La rue c'est aussi chez moi !
Le temps d'un été, sur un quartier politique de la ville, un terrain d'aventure a vu le jour. Un terrain d'aventure est un espace de construction pour petite·s et grand-es, où du matériel est mis à disposition sur un espace défini, dans l'espace public. Ce terrain a vu près de 1000 personnes différentes sur ces 2 mois d'ouverture, faisant pâlir les taux d'accueils des structures « en dedans » du paysage de l'animation.

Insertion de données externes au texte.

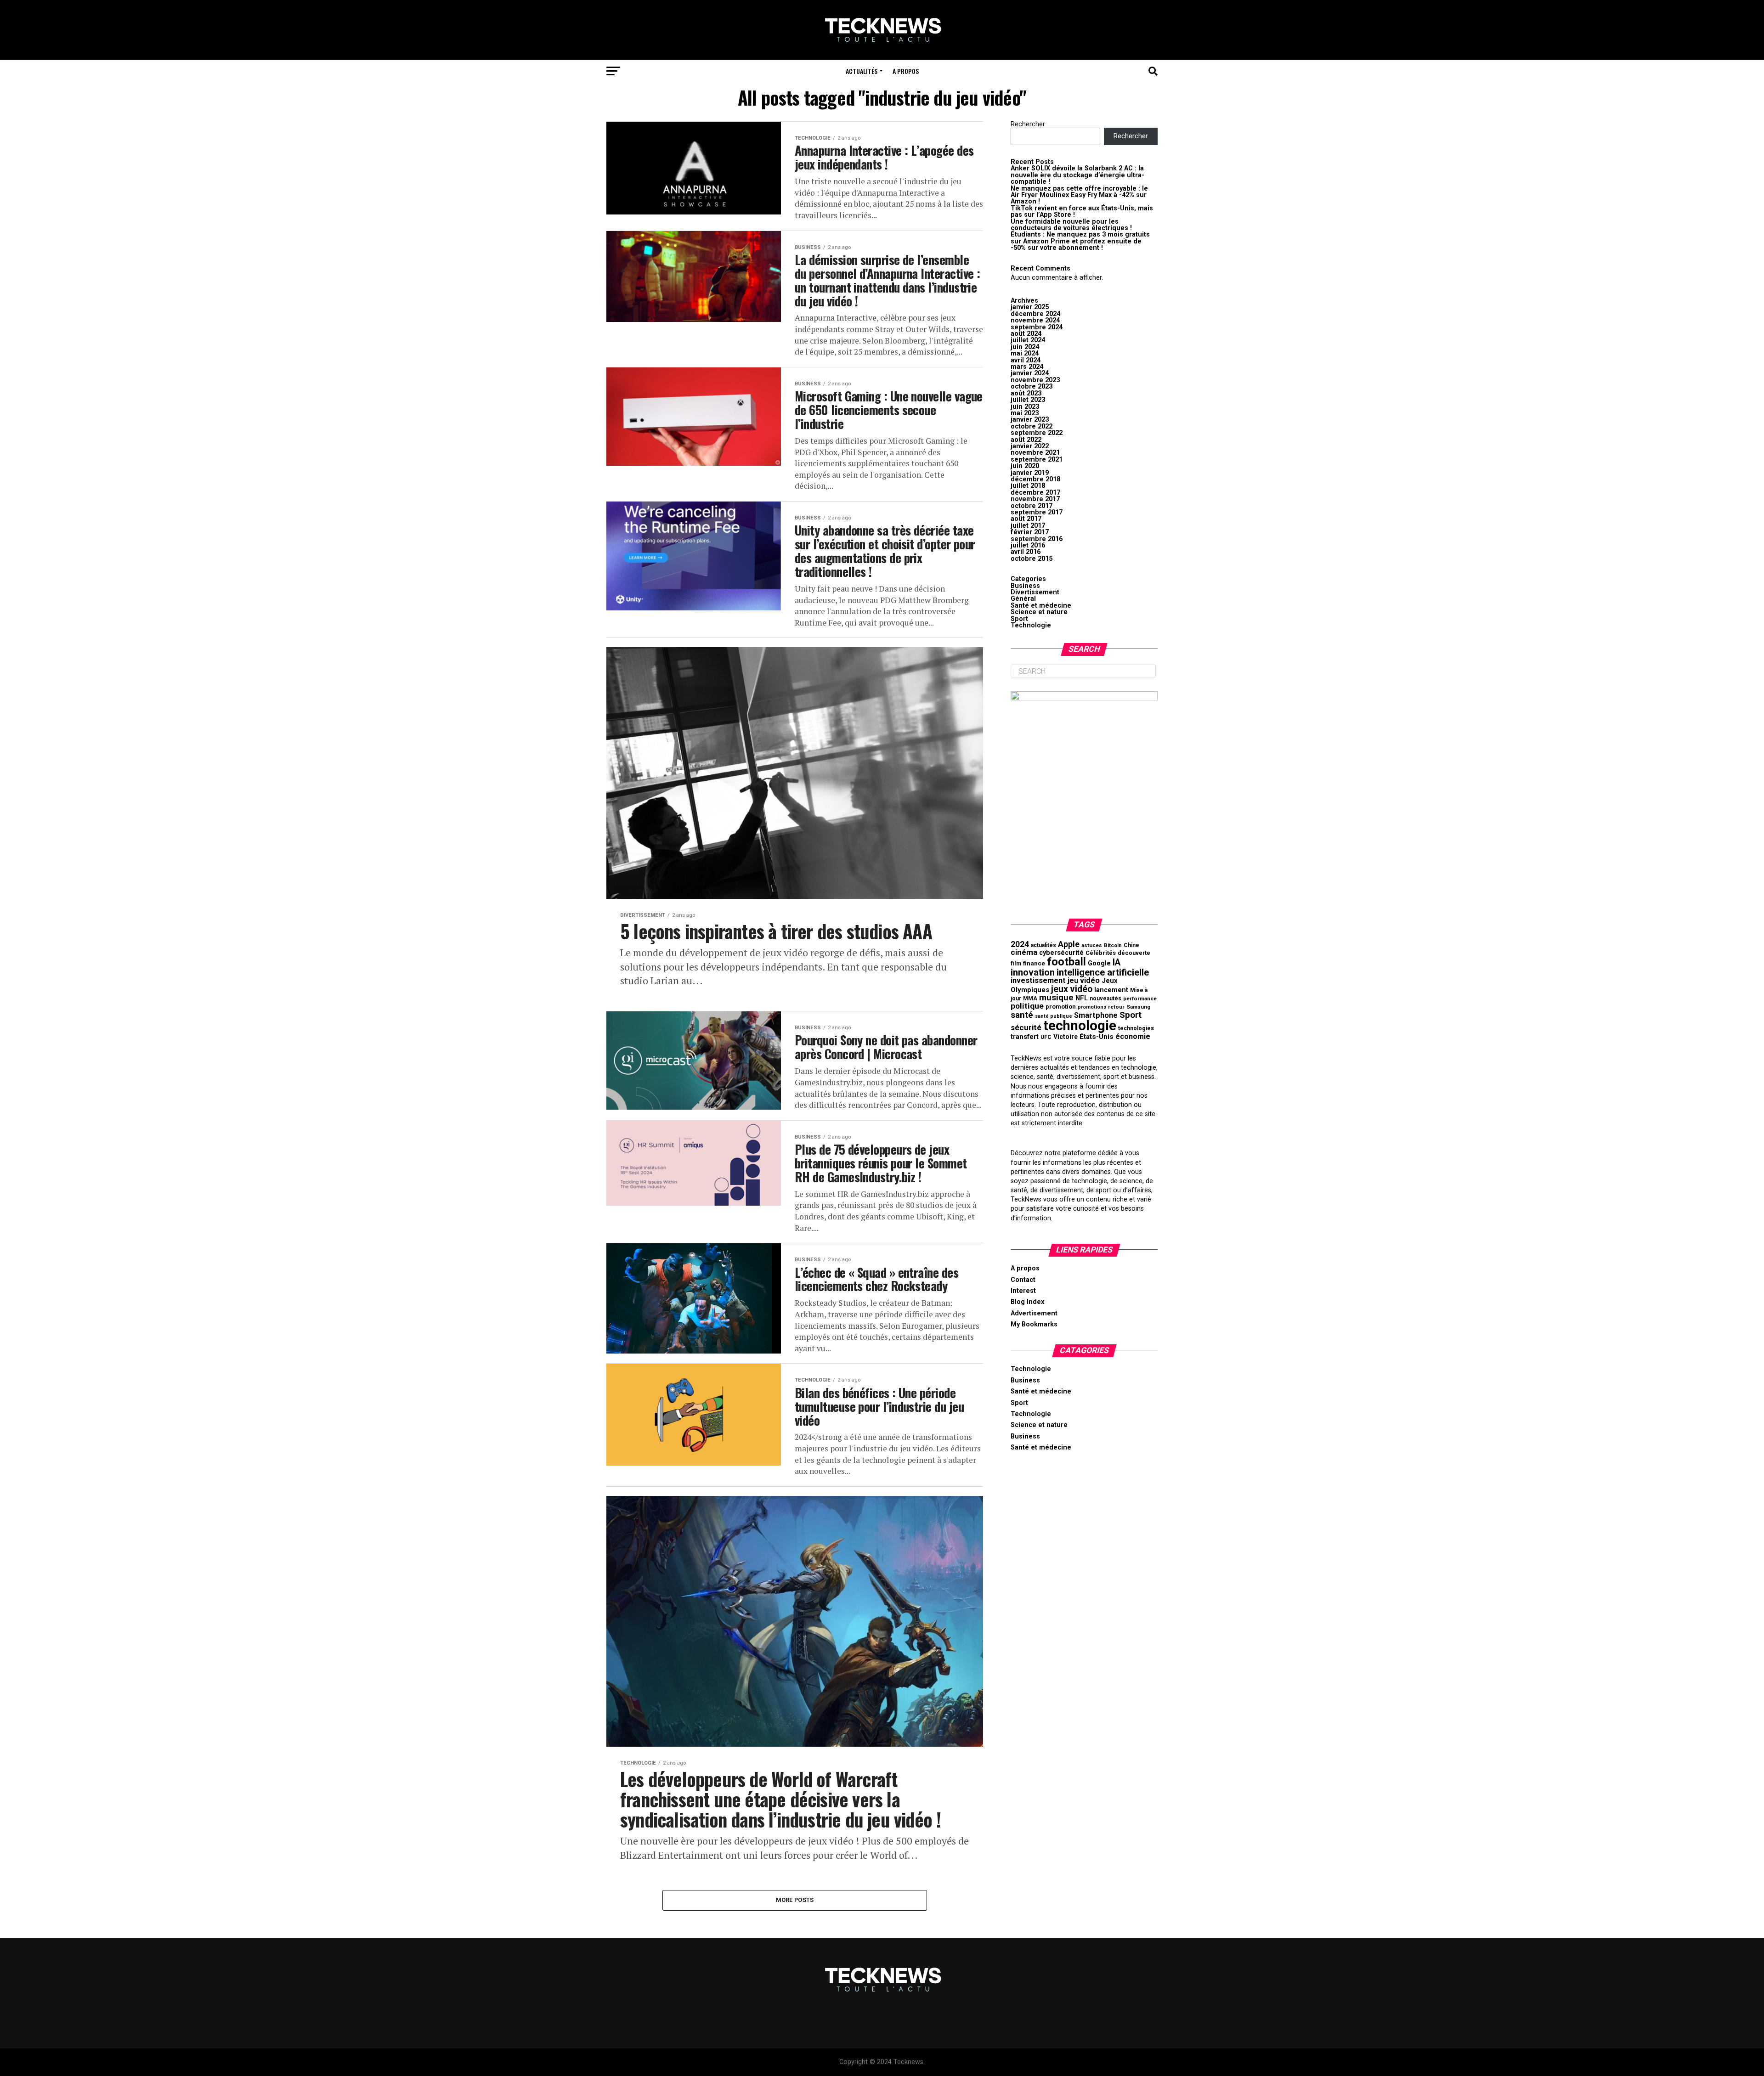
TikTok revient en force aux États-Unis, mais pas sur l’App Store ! (1082, 211)
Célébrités (1101, 952)
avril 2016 (1025, 552)
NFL (1081, 998)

Le quartier où a été implanté ce terrain d'aventure n'est pas anodin : Belle - Beille , à Angers, premier quartier populaire où ont été construits des grands ensembles (HLM). Le quartier de Belle-Beille sort de terre à la fin des années 70 grâce à la synergie des politiques de l’époque et des urbanistes locaux. Les premiers quartiers sortent de terre.
En parallèle, des terrains d’aventures voient le jour sur les friches laissées à l’abandon aux abords des grands ensembles, proches des lieux d’habitations, proches des gens.

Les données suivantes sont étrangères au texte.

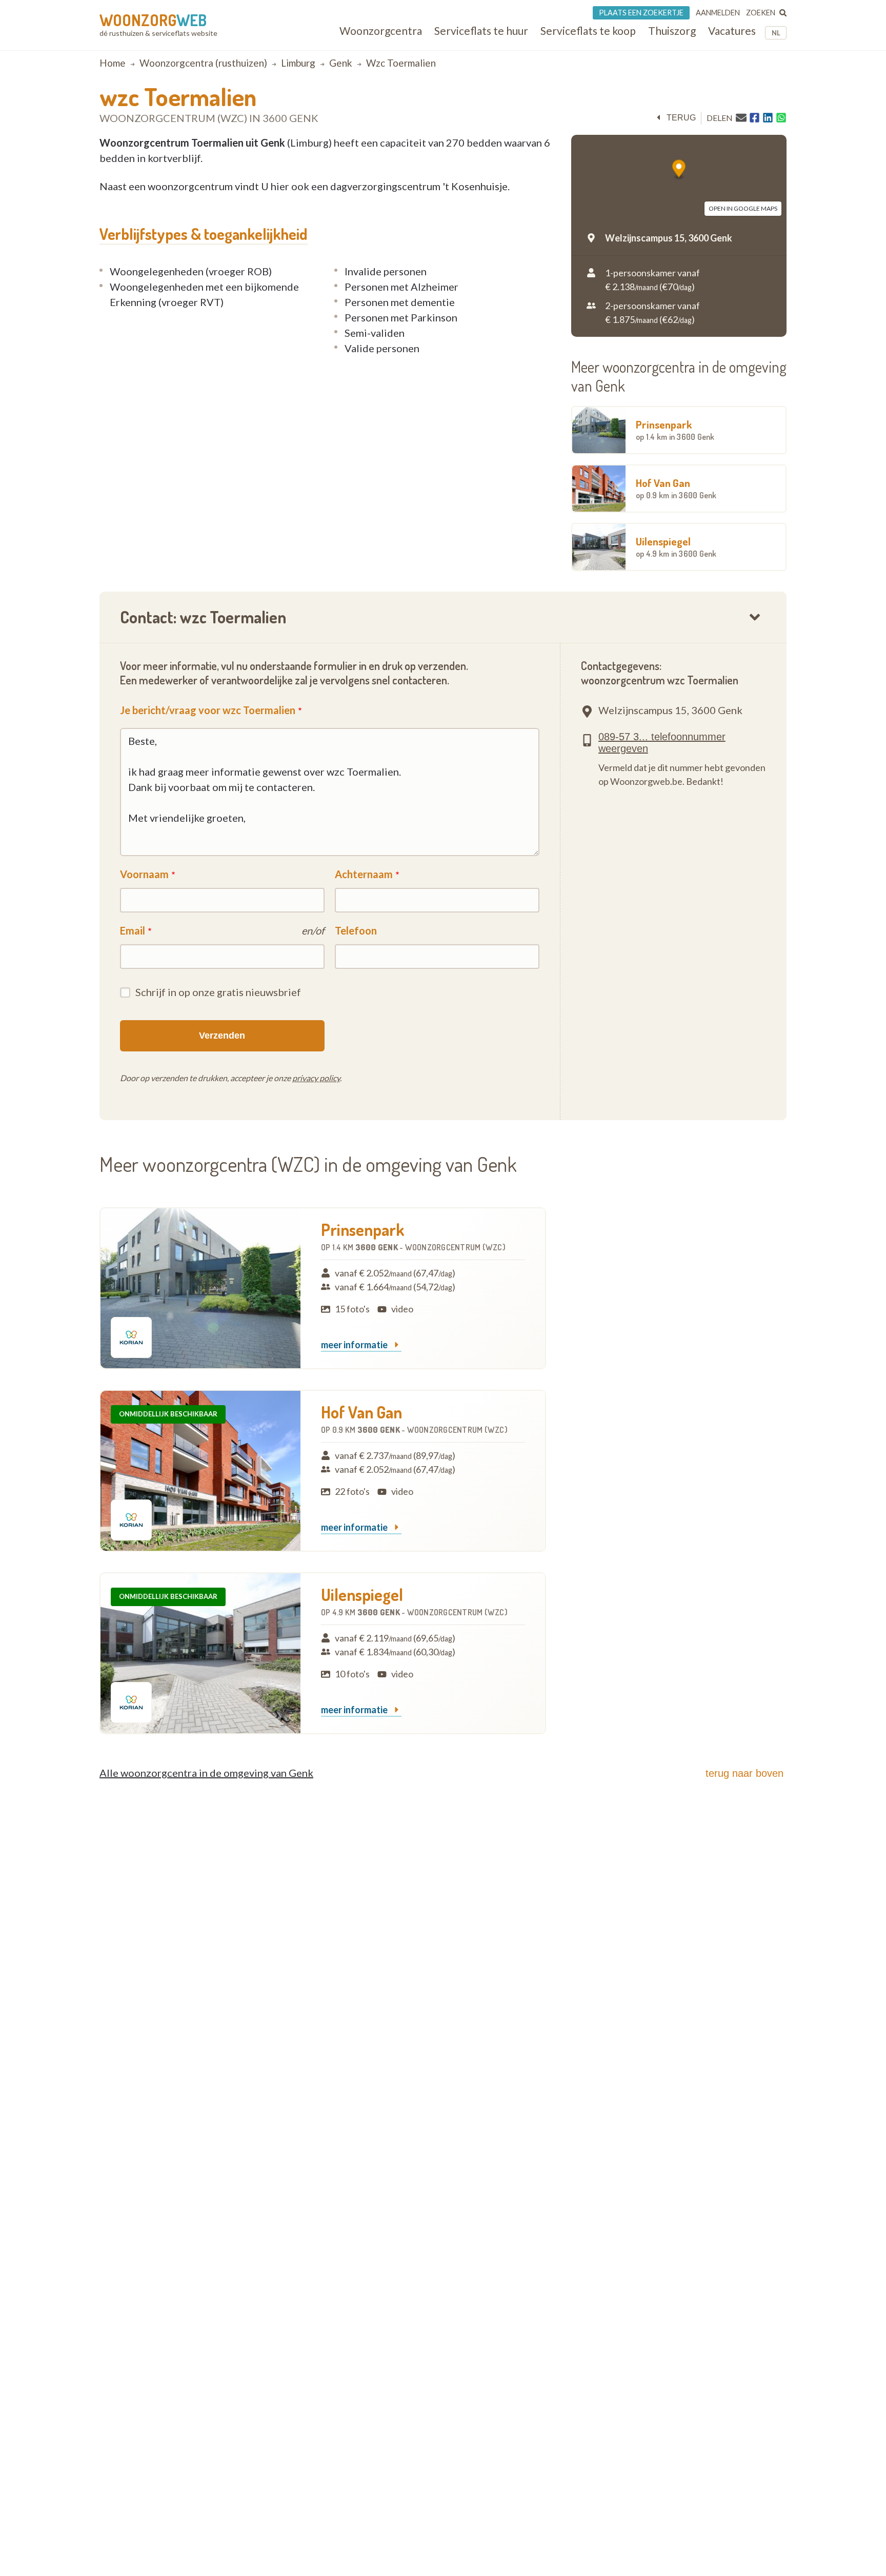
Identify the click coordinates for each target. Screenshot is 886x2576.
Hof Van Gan (676, 488)
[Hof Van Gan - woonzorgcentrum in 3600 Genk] (200, 1471)
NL (776, 33)
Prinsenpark (675, 429)
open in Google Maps (743, 208)
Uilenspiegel (676, 546)
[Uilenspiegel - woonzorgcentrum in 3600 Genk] (200, 1653)
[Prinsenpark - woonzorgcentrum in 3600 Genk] (200, 1288)
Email (132, 930)
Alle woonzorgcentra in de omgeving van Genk (206, 1773)
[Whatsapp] (781, 118)
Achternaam (364, 874)
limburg (298, 63)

Sans portes ni murs, sous les fenêtres
Les Terrains d’aventure, zone de jeux pour les enfants mis en place par les adultes ont au fil du temps été remplacés tantôt par des parkings, tantôt par des immeubles. Les enfants ont petit à petit été amenés dans les structures collectives (ACM) pour les familles ayant les moyens, mais les autres ?

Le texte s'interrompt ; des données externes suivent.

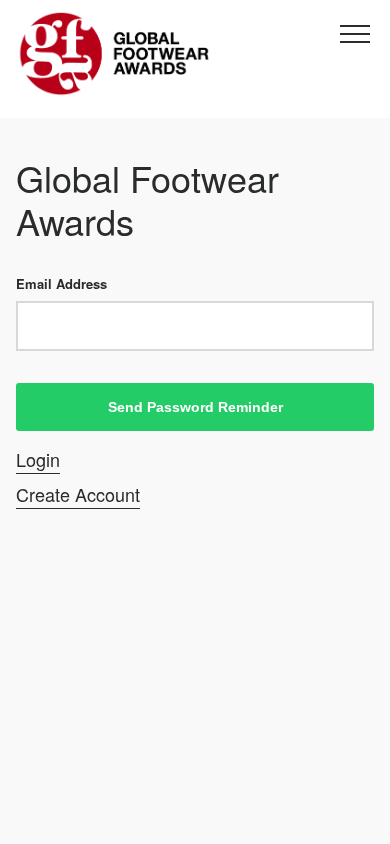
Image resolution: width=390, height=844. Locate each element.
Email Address (61, 284)
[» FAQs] (116, 54)
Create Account (78, 494)
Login (38, 459)
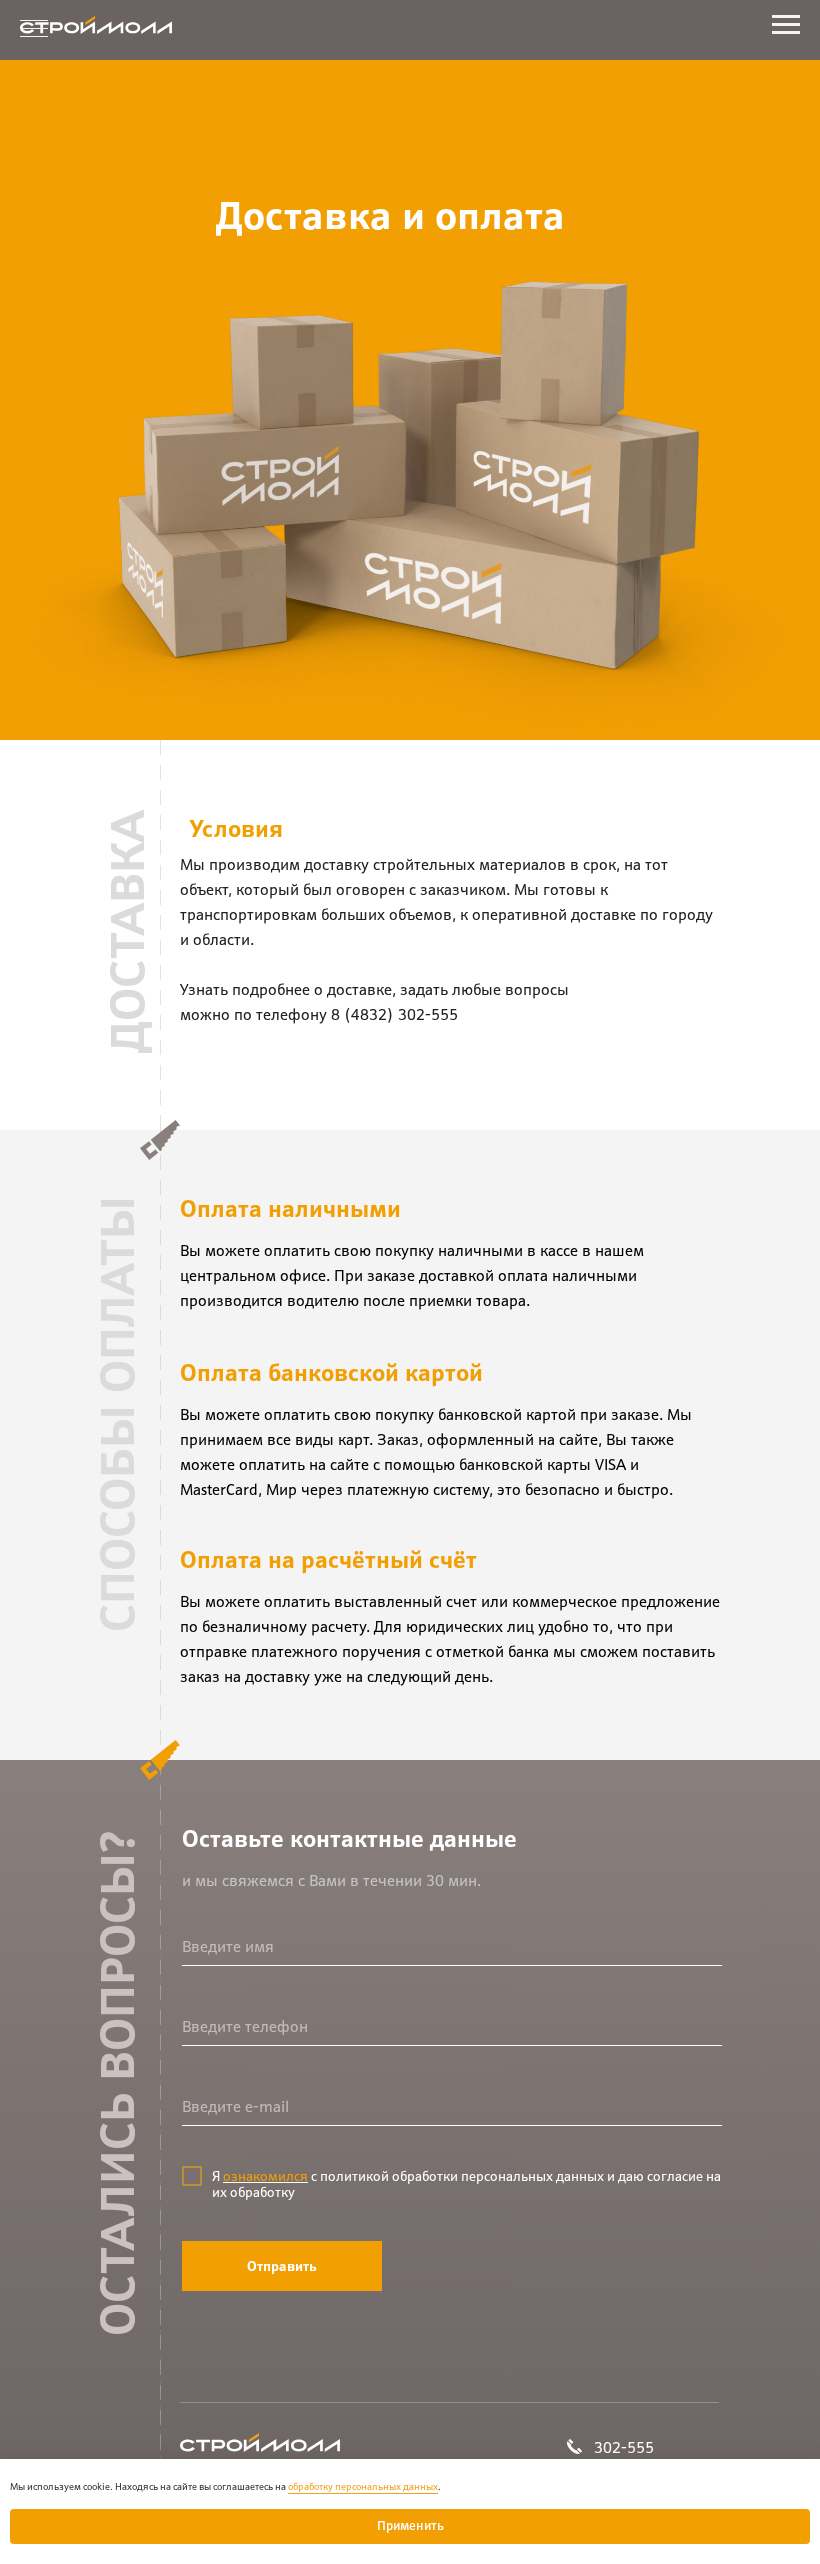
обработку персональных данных (363, 2486)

Les autres, de leurs dires, s’ennuient pas mal l’été dans le quartier.
A la différence de la plupart des structures et espaces dédiés aux loisirs et aux vacances aujourd’hui en France, sur le terrain de Belle Beille, pas besoin d’inscription , pas de prix même modique, pas d'horaires (hormis ceux de présence des anims' mais le terrain est accessible sans eux et elles) ou de file d’attente.
Cet espace rompt avec les structures classiques type « accueils de loisirs » ou « centres socio-culturels » par plusieurs points.
D'abord, l'absence de murs et de portes à franchir pour y entrer et en sortir, au-delà du symbole, l’animation « hors les murs » offre la possibilité d’être là où sont les habitant.e.s, au pied de leurs immeubles, à portée de voix de leurs fenêtres. L’espace de loisirs n’est plus un endroit où l’on va, on l’on s'inscrit, mais notre lieu de vie devient espace de loisirs, espace de notre vie quotidienne.
Ensuite, il permet à chaque personne de pouvoir, sur cet espace, en bas de chez eux/ elles de choisir. Le choix de venir ou de ne pas venir, le choix de modifier / transformer son lieu de vie. Et au fil du temps, un mini village voit le jour au pied des immeubles, avec son auberge, son bar et sa cabane de sieste.
Un espace à s'approprier
Henry Lefebvre (philosophe, sociologue et géographe français), souvent présenté comme l’inventeur du droit à la ville dit « l'espace (social) est un produit (social) », l'espace est bien évidemment politique : il s’agit à la fois d’un produit et d’un enjeu politique. C’est un espace qu’il faut s’approprier, se réapproprier, pour qu'il redevienne un espace social. Il est « produit social » car il est le concours des urbanistes et des politiques locales ou nationales ; l’aménagement de l’espace public est souvent conçu de manière à valoriser les rapports marchands en tentant de normer la pratique sociale et donc d’asseoir des rapports de domination dans les pratiques sociales.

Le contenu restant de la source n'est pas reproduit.